Rewrite the passage of the anti-British propaganda thread that begins at "Those dirty filthy" and stops after "Battle of France....", using "Paris" in place of "Vichy".
-- Start of Extract provided --
Anti-British Propaganda - We're All a Bunch Of Right cnuts Apparently!

Those dirty filthy Johhny foreignors haven't always seen eye to eye with us. Please use this thread for their side of things.

....the soapless spineless Vichy republic!

You note that the Jock/Taffs/Paddies/others don't get a kicking from God?
From those witty chaps in the land of the rising sun.....

...had them all rolling, sorry woe-ling, on the old tatamis that one..

Makes you wonder quite how Vichy expected to airbrush away about forty years of Entente Cordiale, not least the small matters of valiant Franco-British comradeship in WW1 and the Battle of France....

Lucky for vichy we still wanted to get them back on side, otherwise we may well have hoovered up their entire empire. The old map really would have been pink then (- ok, apart from the bits we later lost to the japs in 1941).


Book Reviewer
Courtesy of Robert Calvert:

Sketch: Aircraft Salesman (A door in the foot.)

(Voices in the Background....fair ground callers):
Roll up roll up...this is the plane you want. Wanna try a fast plane plane. Knock the pilot out of the air...three goes one mark...
-- End of Extract provided --
-- Start of Dataset content --
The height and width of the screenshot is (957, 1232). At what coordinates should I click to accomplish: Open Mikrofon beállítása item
-- End of Dataset content --
-- Start of Dataset content --
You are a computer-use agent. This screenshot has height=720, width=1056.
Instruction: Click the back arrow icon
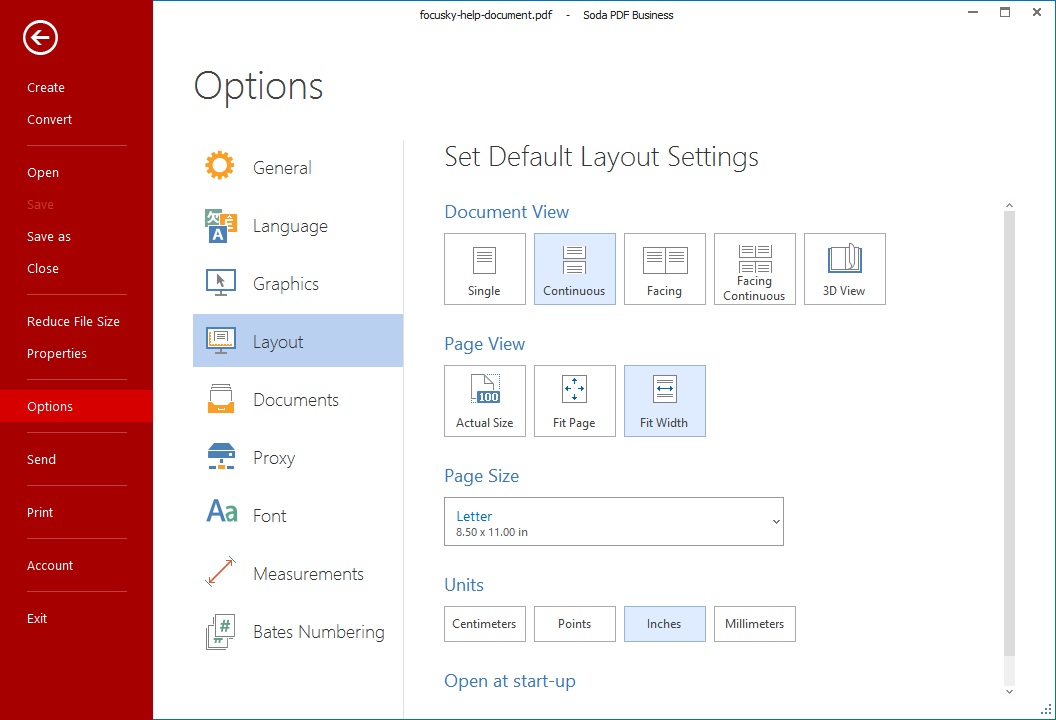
-- End of Dataset content --
_Exercise answer_.
Those dirty filthy Johhny foreignors haven't always seen eye to eye with us. Please use this thread for their side of things.

....the soapless spineless Paris republic!

You note that the Jock/Taffs/Paddies/others don't get a kicking from God?
From those witty chaps in the land of the rising sun.....

...had them all rolling, sorry woe-ling, on the old tatamis that one..

Makes you wonder quite how Paris expected to airbrush away about forty years of Entente Cordiale, not least the small matters of valiant Franco-British comradeship in WW1 and the Battle of France....